Certo, il palazzo dalle cui ceneri è nata la Torre Milano era un rudere degradato e occupato, poi sgomberato e demolito. Alcuni degli abitanti della zona avevano salutato con soddisfazione la sua distruzione, salvo poi ricredersi quando la nuova costruzione, sorta al suo posto, ha oscurato completamente le loro case, tenendole in ombra per diverse ore al giorno. La costruzione è iniziata nel 2018 e terminata nel 2023, con la realizzazione di un edificio che secondo i pm è dunque da considerarsi “completamente nuovo”, e non una “ristrutturazione”, come invece era stato qualificato, secondo il consueto sistema di fare rientrare nella normativa prevista per la Scia anche operazioni edilizie di grande respiro.
Pare quindi che i nodi (in questo caso i palazzi) stiano venendo al pettine. Cominciano a profilarsi altri processi per la “palazzopoli” milanese, mentre il decreto SalvaMilano (vedi qui), dopo una partenza a razzo alla Camera, con approvazione da parte di un fronte trasversale, con il solo voto contrario dell’Alleanza verdi-sinistra e dei 5 Stelle, sta rallentando il suo iter per i molti dubbi e critiche che ha sollevato. Ma la partita non si gioca solo a livello giuridico e parlamentare. L’appello di centoquaranta urbanisti, unitamente al coraggioso lavoro di denuncia e demistificazione da parte della giornalista e saggista Lucia Tozzi (vedi qui), sta provocando un risveglio: si moltiplicano gli incontri per denunciare, da sinistra, la sottrazione di risorse e spazi pubblici e l’intreccio tra Palazzo Marino, costruttori e immobiliaristi che ha condotto alle quindici inchieste in corso.

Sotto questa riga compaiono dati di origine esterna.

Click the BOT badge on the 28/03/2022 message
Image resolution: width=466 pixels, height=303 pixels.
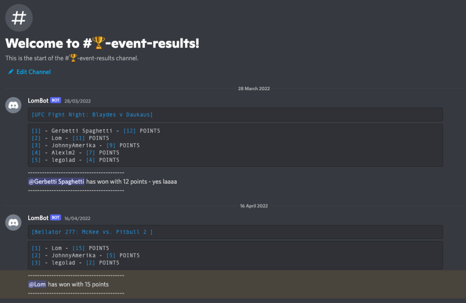point(56,101)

E queste potrebbero essere solo la punta dell’iceberg di un “sistema Milano” di gestione della città tutt’altro che trasparente.
Il sindaco Sala appare in difficoltà, mentre strani emendamenti, proposti da Fratelli d’Italia al SalvaMilano, sembrano profilare un’operazione politica che mira non solo alla salvaguardia e al consolidamento di quanto avvenuto in passato, ma sottintende un’autorizzazione a proseguire su questa linea. Quale che sia l’esito della partita, su un piano più generale molto rimane da dire sui limiti di un’economia urbana come quella milanese, avvitata tra immobiliarismo e grandi eventi, incapace di inserirsi nei settori più avanzati e di competere nelle grandi sfide tecnologiche.